---- EXTRAIT CHOISI

La voiture électrique est présentée comme ayant beaucoup d’avantages face aux voitures thermiques : silence, absence de vibration, conduite plus confortable, simplicité de la recharge à domicile, ou encore plus respectueuse de l’environnement. Certains détracteurs remettent en question la légitimité des véhicules branchés particulièrement sur le dernier point, en affirmant qu’ils sont, au final, plus polluants qu’une voiture thermique.
Nous avons déjà parlé de certains cas particuliers comme le Hummer EV qui peut être plus polluant à l’utilisation qu’une voiture thermique, ou plus généralement des grosses voitures électriques qui consomment beaucoup d’électricité pour rouler. Dans ces cas particuliers, effectivement, le bilan carbone à l’utilisation peut être plus favorable pour la voiture thermique. Mais de manière générale, comme l’a montrée une étude récente dont nous avons parlé, les voitures électriques sont bien moins polluantes que leurs homologues thermiques.

--------
---- DONNÉES

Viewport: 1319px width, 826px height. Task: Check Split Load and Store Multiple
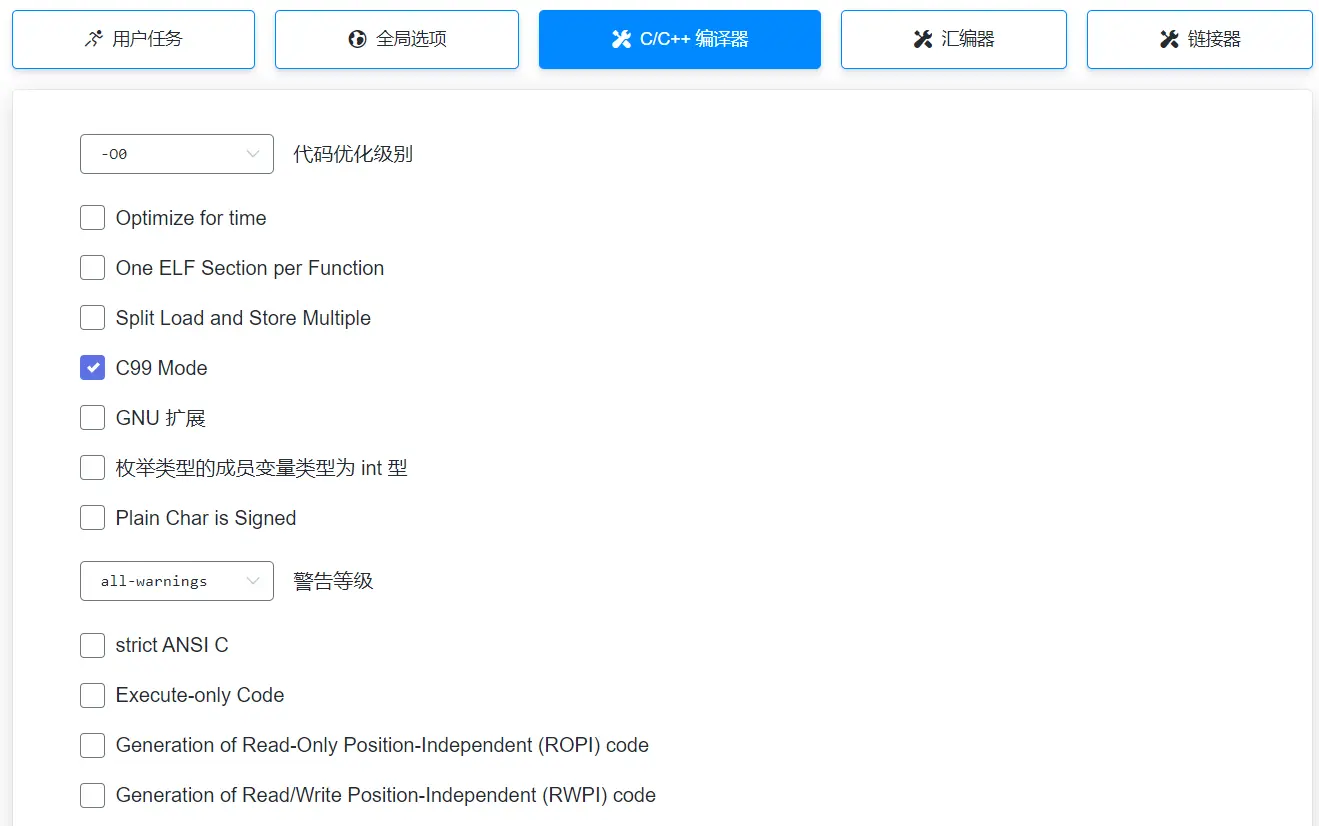click(x=92, y=317)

--------

▸ **TRAVAIL DEMANDÉ**:
a: D'après l'extrait sur la voiture électrique, quel modèle précis peut polluer davantage à l'utilisation qu'une voiture thermique ?
b: Rédigez la suite de l'extrait sur la voiture électrique, en reprenant après sa dernière phrase.
Le matériel présenté n'a aucun rapport avec l'extrait.

▸ **LES RÉPONSES**:
a: Le Hummer EV.

b:
Nous avions déjà tenté de répondre aux idées reçues sur les véhicules propres dans ce dossier, et même imaginé l’impact sur le réseau électrique de l’augmentation du nombre de voitures électriques en circulation en France. Aujourd’hui, tentons de vérifier si les voitures électriques vont bel et bien devenir de plus en plus propre, et ce que le futur nous réserve.
Les voitures électriques de 2024
Au moment d’écrire ces lignes en 2024, il est désuet de considérer que la production des voitures électriques est 100 % locale. En effet, malgré l’essor des gigafactories en Europe qui est annoncé, le gros de la production de batteries reste bel et bien en Chine. De plus, certaines marques qui se sont implantées en Europe pour produire localement — comme Tesla — continuent d’importer certains modèles depuis la Chine, où les batteries et le véhicule sont produits.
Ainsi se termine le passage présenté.